Figures & data
Figure 1. Overview of the structure-based antibody humanization method. (left) Humanness is evaluated by the human string content (HSC) score,Citation7 which calculates aligned nonamer matches against human antibody germline sequences. (right) Structural stability is evaluated by rotameric energy, comprised of position-specific terms for rotamers at individual positions (side-chain internal energy plus backbone interaction) and pairs of positions (side-chain interactions). (center) Sets of mutations are chosen so as to make optimal trade-offs between the competing humanness and energy scores. Fab structures are colored bluer for higher HSC.
Figure 2. HSC scores of antibody sequences. (A) The HSC scores of human (279 sequences), humanized (61), chimeric (32), and murine (513) antibodies are distinct. In general, scores for light chains are higher than those for heavy chains. Plots illustrate HSC distributions with the upper and lower quartiles as a box, the median as a thick center line, 1.5 times the interquartile range as whiskers, and outliers as circles. (B and C) Visualization of HSC scores within a Fab, where the higher the HSC score is, the more blue. (B) Murine antibody (aL2, 1I3G) with median murine HSC score of 79.4. (C) Human antibody (scFv 9004G, 2YC1) with median human HSC score of 90.7.

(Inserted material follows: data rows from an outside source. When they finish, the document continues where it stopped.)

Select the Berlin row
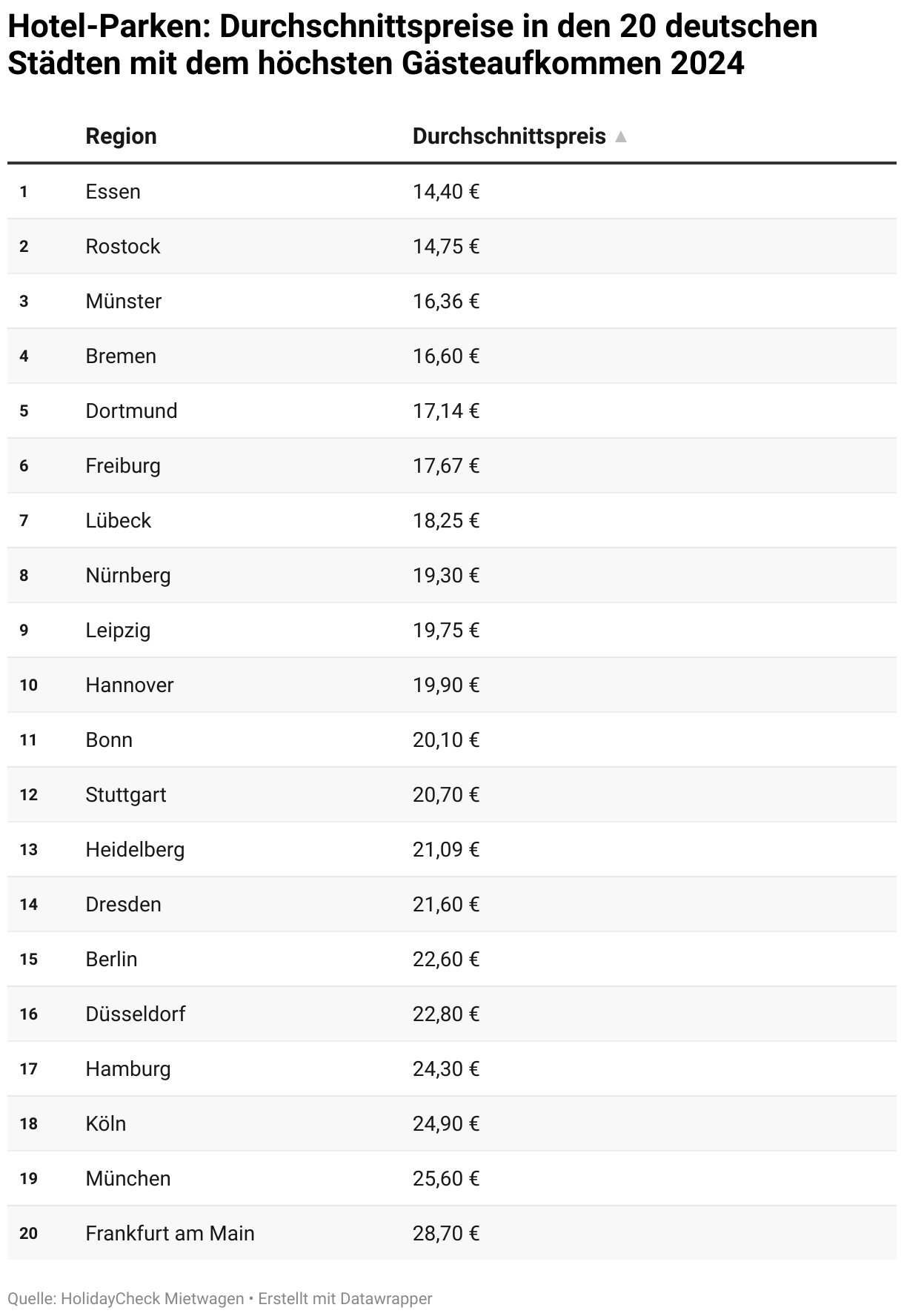 tap(111, 960)
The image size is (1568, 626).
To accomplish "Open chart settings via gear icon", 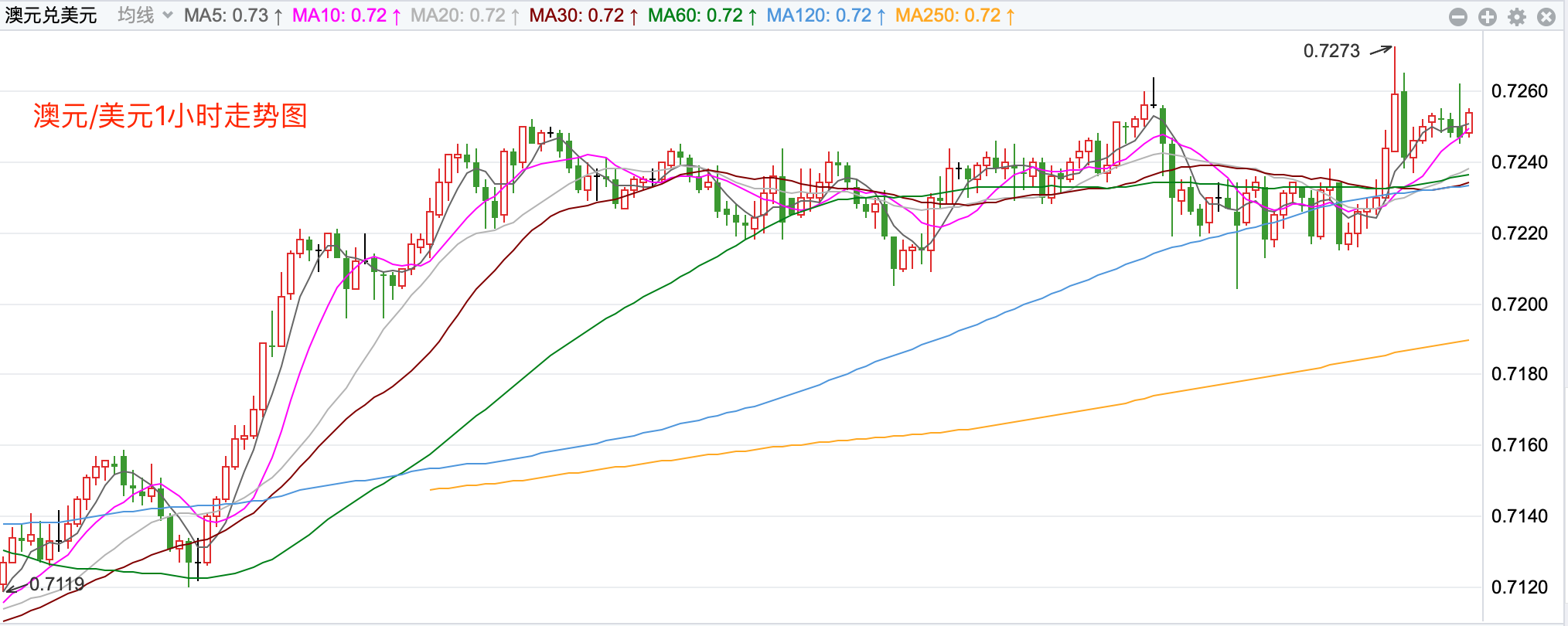I will pos(1516,17).
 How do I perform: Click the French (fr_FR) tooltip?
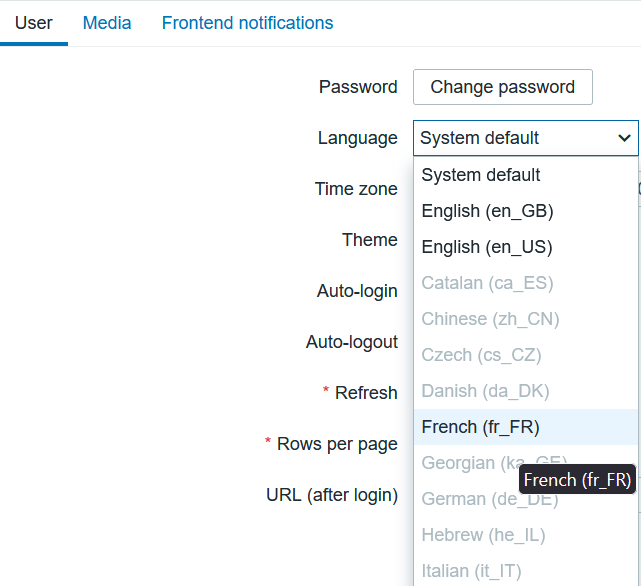(577, 480)
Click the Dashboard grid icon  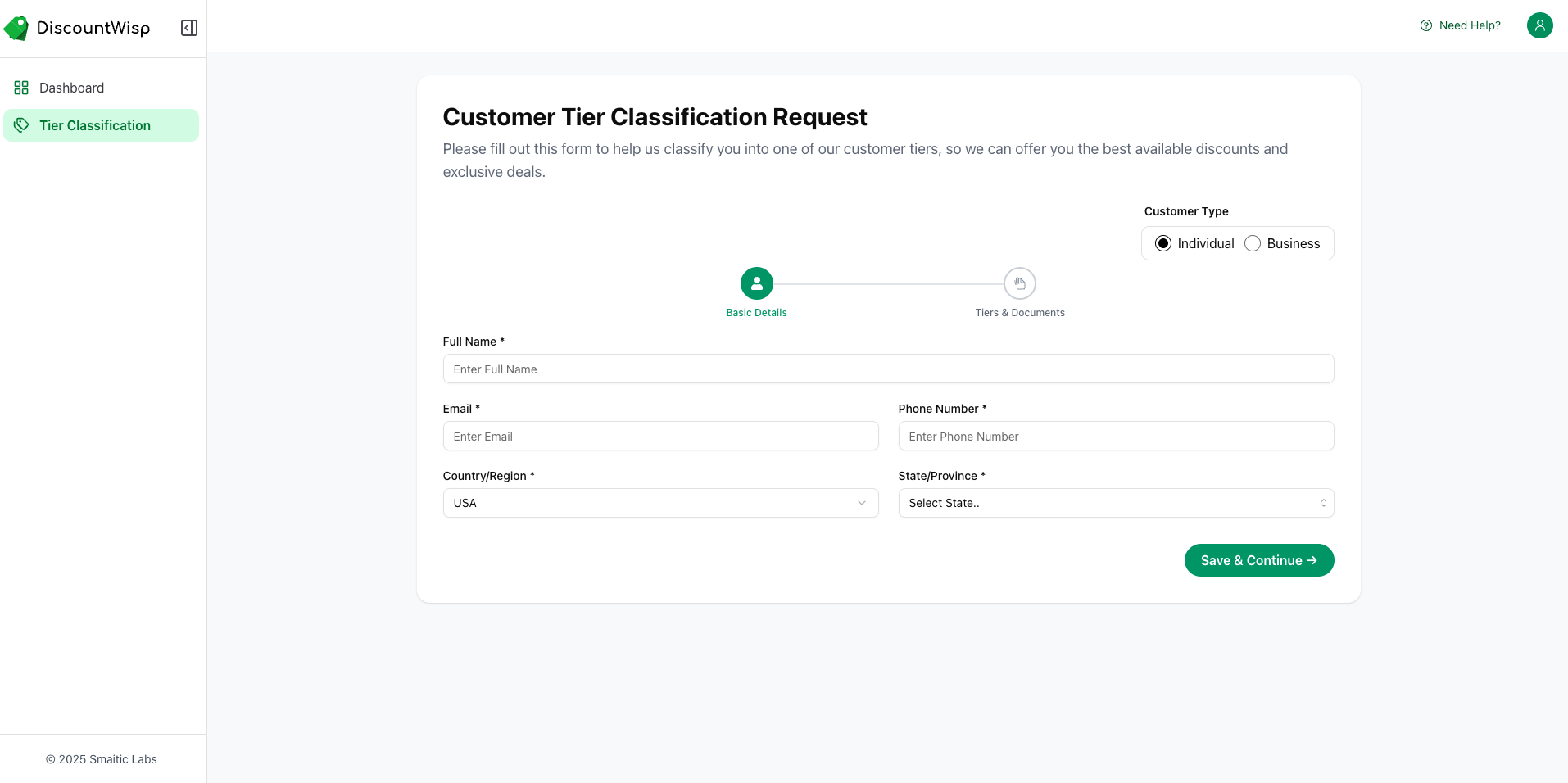[x=21, y=88]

Table 1. Retrospective test sets
Table 2. Humanization using homology models vs. crystal structures
Figure 3. Pareto optimal variants, trading off HSC score and energy at a range of mutational loads from predecessor sequences. (A) anti-CD30 (AC10); (B) anti-EGFR (Ab 225); (C) trastuzumab; (D) bevacizumab; (E) alemtuzumab. All humanized designs generated have energies that are better than or only marginally higher than the predecessor sequences.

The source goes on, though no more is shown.